Eager to “pay it forward” and help the next generation of nail techs, celebrated New York City-based nail artist Fleury Rose took her passion for nails a continent away to give women in Medellin, Colombia, a “hand-up” toward achieving emotional and financial independence. She trekked to Comuna 13, one of Medellin’s most underprivileged neighborhoods, to help empower women struggling to support themselves and their families by teaching them professional nail care techniques. Rose worked closely with the CadaVida Foundation, a non-profit focused on empowering single mothers to unleash their potential.
To understand what prompted Rose to leave behind the glamour of Manhattan for a rural village thousands of miles away, you have to look back to 2014, when she was named one of the “100 most creative people in business” by Fast Company magazine. Along with other Fast Company honorees, she attended C2MTL, a three-day, immersive event connecting commerce and creativity held in Montreal. At C2MTL, Rose met Princess Reema Bint Bandar-Al Saud, CEO of Alfa International. Reema topped Fast Company’s 2014 list for her efforts to help Saudi women achieve financial independence. The princess was fascinated by Rose’s nail art. “At first, I thought, ‘why am I at this conference because I’m not making anything,’” recalls Rose. “Princess Reema helped me see that I could inspire people to make a living doing something they love and it was truly an ‘aha’ moment.”
Reema encouraged Rose to attend the THNK conference in Amsterdam, and wrote THNK organizers a recommendation. At THNK, Rose met another advocate for improving women’s lives — Viviana Cadavid Orrego, founder of the CadaVida Foundation. Rose was intrigued by Orrego’s efforts to help women create better lives and wanted to contribute.
In April, Rose set off for a week-long trip to Colombia with the goal of helping women improve both their nail skills and their lives. And while she was on-site providing education and inspiration, a village of beauty influencers championed her efforts. CND donated more than 10 full sets of Shellac along with LED lamps and other products. The Beauty Changes Lives Foundation contacted Milady, a part of Cengage Learning, which generously donated Spanish-language versions of the Milady Standard Nail Technology textbook.
Classes began with the basics, as women learned how to perform a proper manicure. Rose began with polish, moved to gels, and eventually got into design. Nail art was a skill the women were especially excited to learn. “Nail art is more primitive in Colombia and it’s not considered an upscale element of fashion like in the U.S.,” says Rose. As the women’s confidence grew, so did their expertise, moving to lace patterns, thematic concepts, and modern designs. “I gave the women some homework and the next morning they were so excited to share what they had learned,” says Rose.
The women also learned systems to work more efficiently and to market their nail services.
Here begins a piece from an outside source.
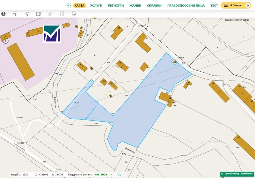The image size is (255, 178).
Task: Click the search magnifier icon at bottom
Action: point(120,174)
Rose covered marketing via social media, building a portfolio, and upselling services. She also encouraged women to see the many career paths available to a nail professional. While nail services are common in Colombia, the career is not marked by the education and licensing that distinguishes nail professionals in North America. “The women started seeing this career can be so much more — that they can use their imagination and drive to create a new product line or achieve other dreams,” she says.
Rose knows firsthand the power of nails to change a life. Growing up in a family with few financial resources, she loved art, beauty, and fashion. A career in the nail industry allowed her to follow her passion while creating a rewarding career. “Fleury is living proof that beauty really does change lives,” says Lynelle Lynch, president of the Beauty Changes Lives Foundation.
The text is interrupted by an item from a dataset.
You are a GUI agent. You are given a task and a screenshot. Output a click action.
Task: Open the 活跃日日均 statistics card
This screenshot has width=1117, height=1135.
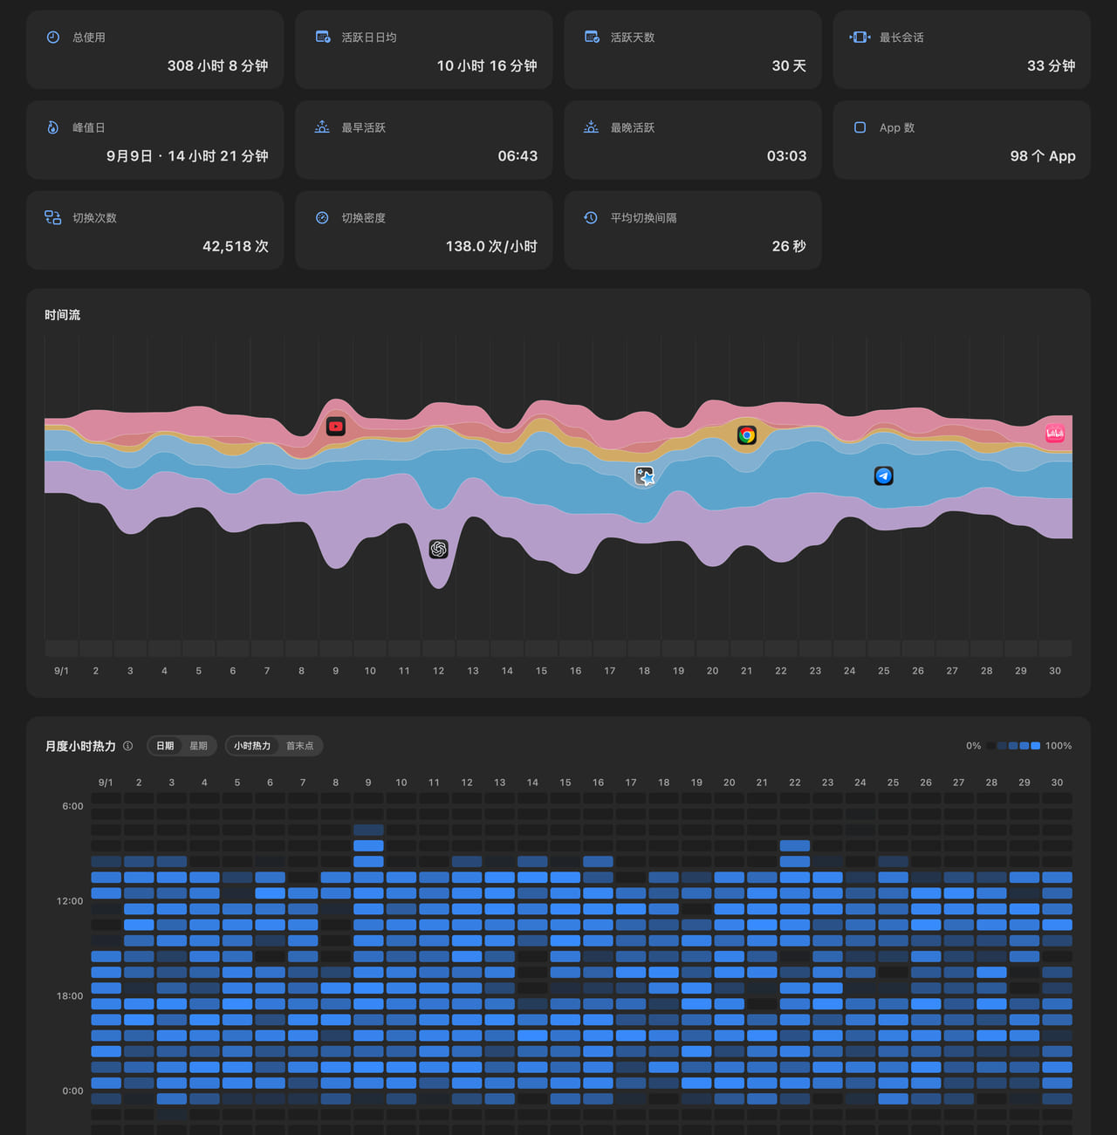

CND co-founder and style director Jan Arnold echoes the sentiment. “As a founding board member of Beauty Changes Lives, I am so proud to see influential nail professionals like Fleury Rose using their talent to better not only our industry, but the world,” says Arnold. Rose herself deemed her trip to be nothing less than “an amazing, transforming, and powerful experience.”
Without a system for education and licensing, nail professionals in Columbia often find themselves outside of the formal economy and caught in a cycle of poverty. In response, the CadaVida Foundation launched the ColorGlam project. ColorGlam aims to provide manicurists with steady, fairly-paid job opportunities, bringing them into the formal economy. A portion of the revenue the platform realizes will be reinvested back into the local community, supporting training and helping women start their own micro-businesses. For more information, go to www.cadavida.org.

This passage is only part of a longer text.